Russia’s leadership culture is in stark contrast to America’s. Moreover, unlike President Donald Trump, who is in disharmony with America’s leadership culture, President Vladimir Putin is in harmony with Russia’s. Trump is a proto autocrat who leads in a democratic leadership culture. Putin is an authentic autocrat situated in a leadership culture that is authentically autocratic. So, inevitably, Trump has had a bumpy ride during his less than six years in office – recall that he was impeached twice in his first term – while Putin has enjoyed a relatively smooth ride especially given that he’s been in office for over a quarter century.
Putin is in the Russian leadership tradition, a quintessential product of Russia’s leadership culture. He is a recognizable successor to his most famous 20th century predecessors, Lenin and Stalin. And he is steeped in Russia’s more distant history – replete with its succession of autocratic czars and of similarly powerful patriarchs of the Russian Orthodox Church. In fact, Putin consciously fuses the two: whenever he dedicates a new statue to one of his czarist predecessors, he does so in the company of by an Orthodox priest who speaks to the holiness of the moment.
Putin’s otherwise inexplicable 2022 decision to attack Ukraine, under the illusion the country could be conquered in less than a week, was seeded in his fantasy of grandiosity.
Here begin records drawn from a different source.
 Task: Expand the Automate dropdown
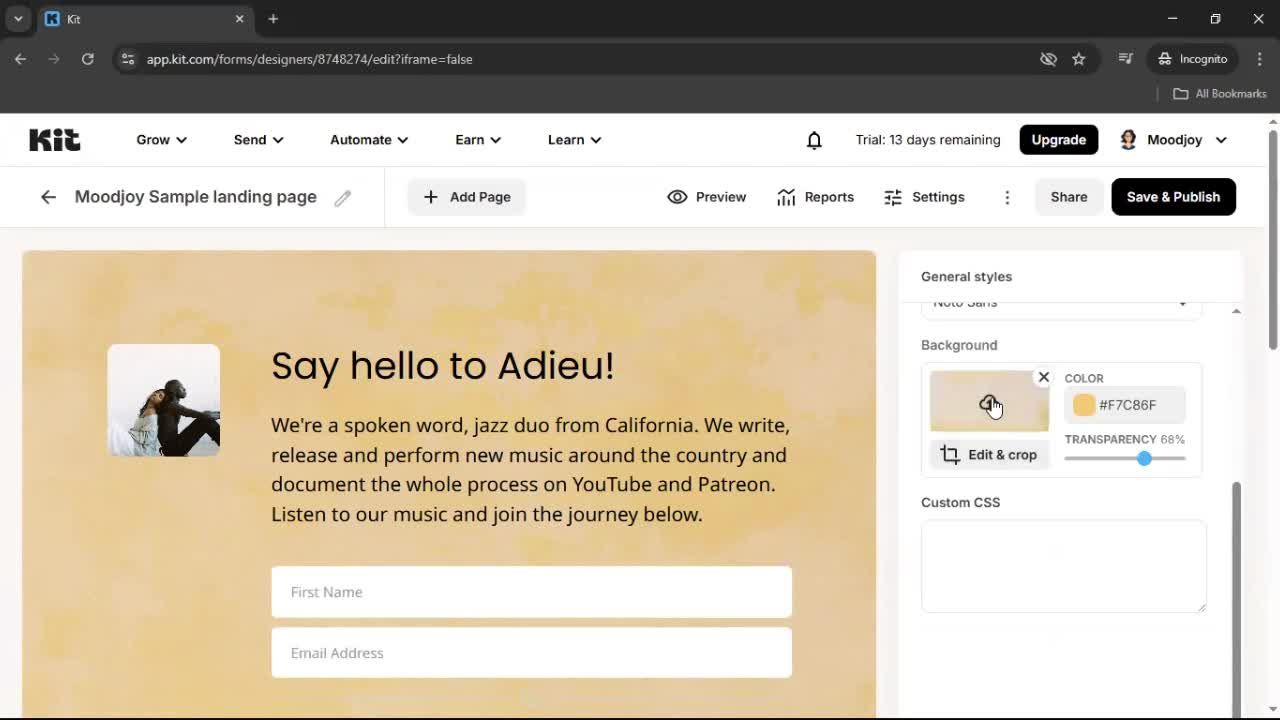point(368,140)

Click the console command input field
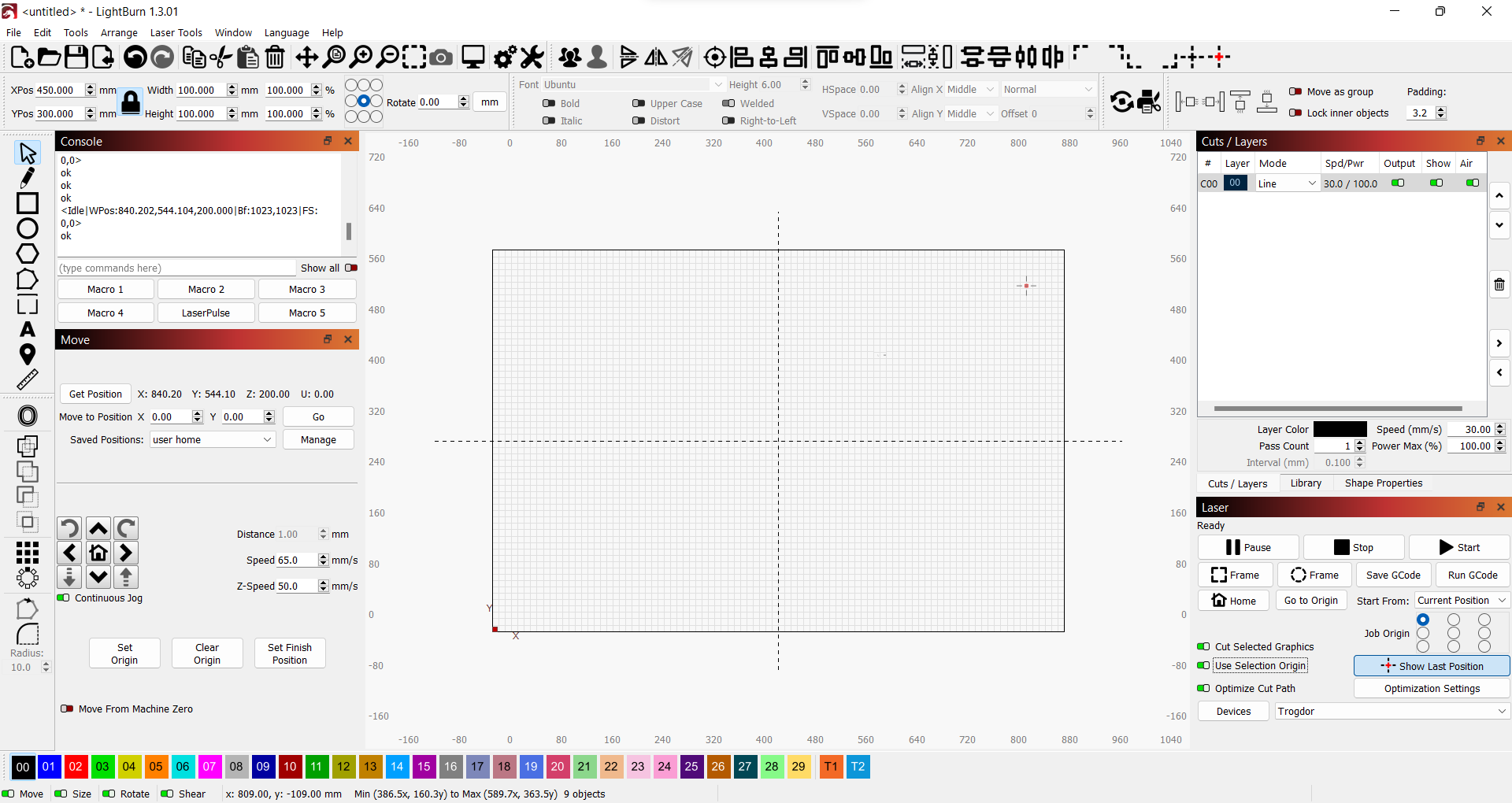coord(176,268)
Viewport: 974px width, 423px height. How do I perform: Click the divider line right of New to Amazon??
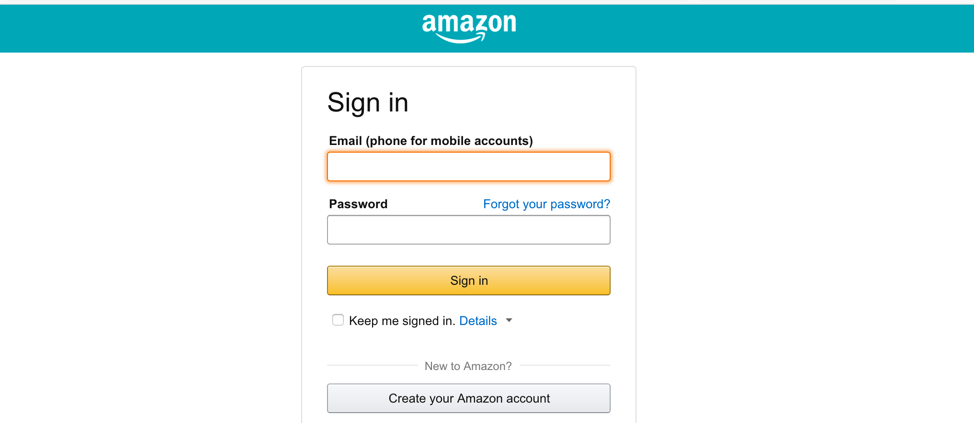click(565, 365)
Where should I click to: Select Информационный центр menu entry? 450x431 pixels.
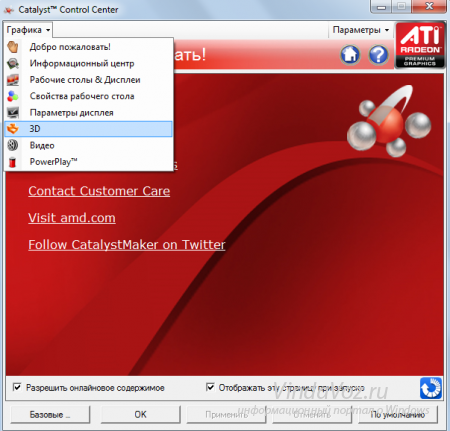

Putin was certain he could restore the Russian empire to something resembling what it was under his czarist predecessors beginning in the 17th century, and then continuing into the 20th under their successors, Lenin and Stalin.
In general, leadership cultures suggest leadership that is predictable. So, Putin has been a predictable product of the leadership culture within which he is situated. But, as always in these matters, to every rule there are exceptions. As with Trump who deviates from the leadership culture into which he was born and over which, as president, he presides.